I’ll never listen to Elvis Costello again.
That comes as an unsettling realisation. I don’t think I’m overstating the case when I say that in the past I’ve been a complete Costello obsessive. I knew every album backwards. I listened to songs on a loop. I read biographies, studied lyrics, re-bought CDs when they were issued with new liner notes, collected stuff he’d penned for other singers, watched crappy movies purely on the basis of a tune on the soundtrack.
I was an unapologetic Costellophile for fifteen years. Case in point: I was in a band in my teens and twenties. This being pre-social media, we advertised for replacement drummers, new guitar players etc in the NME. We’d send interested parties a demo tape so they knew what we were about. Having listened, one guitarist phoned to withdraw his interest. I took the call while the rest of the band slouched around my parents’ kitchen table. “It’s just Elvis Costello all over again,” the guy said. “Exactly!” I beamed, delighted.
So when did it stop? Hard to pinpoint exactly, but a while ago now it just vanished. I mean, I still love the guy, but there must be five albums now that I’ve never heard a note of. I’ve no desire to check ‘em out on Spotify either. I just know – in some way that I can’t hope to successfully express – that my Costello period is over, like it was too intense and burned itself completely out.
Which gets me wondering. Will my Aesop Rock fixation die too? Will I wake up one day and suddenly find I’m not into sci-fi survival horror, zombie-flicks, Indiana Jones or heist movies? Or that I find Stephen King tiresome? Will I write a blogpost declaring a complete and detached neutrality on football matters relating to Huddersfield Town? Or – here’s the crux of it, folks – will I one day go off YA?

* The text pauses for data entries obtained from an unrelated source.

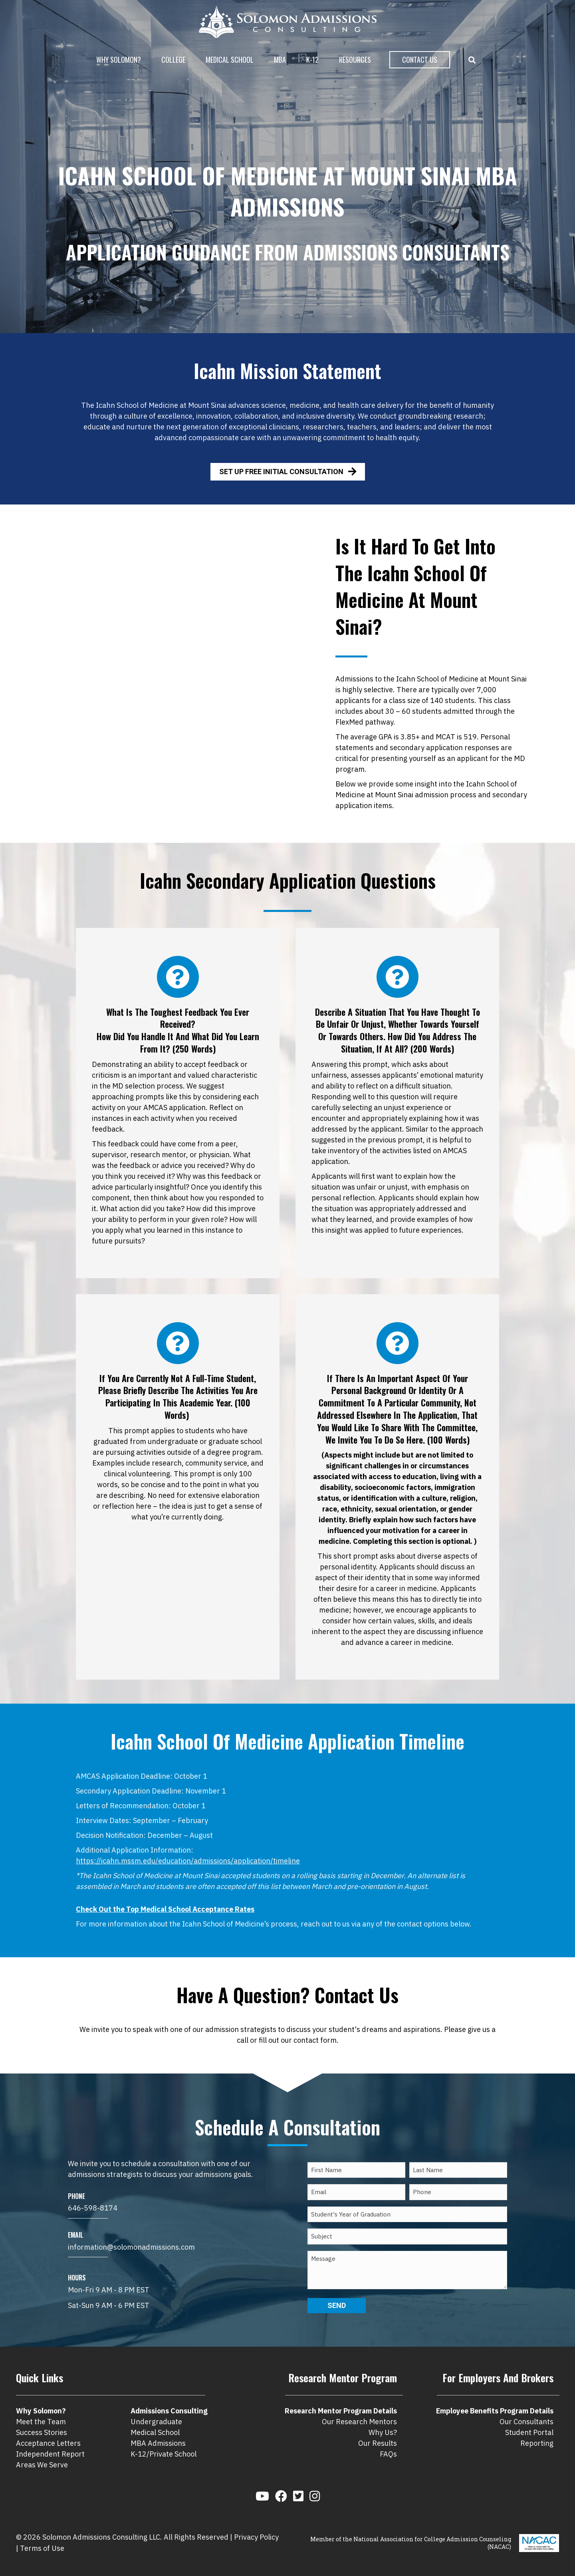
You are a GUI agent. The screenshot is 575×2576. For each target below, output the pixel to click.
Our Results (377, 2443)
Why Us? (383, 2432)
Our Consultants (526, 2421)
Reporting (536, 2443)
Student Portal (529, 2432)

Each of us is a bundle of obsessions, I guess, but which of them are in the bone, which in the skin, and which in the haircut, tattoo or t-shirt? Or have all our fascinations a certain half-life or potential energy and the more we fuel them the faster they burn up? And then there’s this: so far, for me at least, when one fixation goes another one comes along to replace it. But will that always happen, or do we start to run down our reserves as we grow older, so that we end our days unable to feel any thrill of anticipation even when the next Star Wars movie comes out?
Scary thought. But equally you can’t live life cooling the heat on the stuff you love in the hope that it’s preserved for longer. Stoke the flames and burn that baby up as bright as brilliant as possible, I say.
And when it dies, whatever it is, you can always get into zombie-flicks. Or Elvis Costello, right?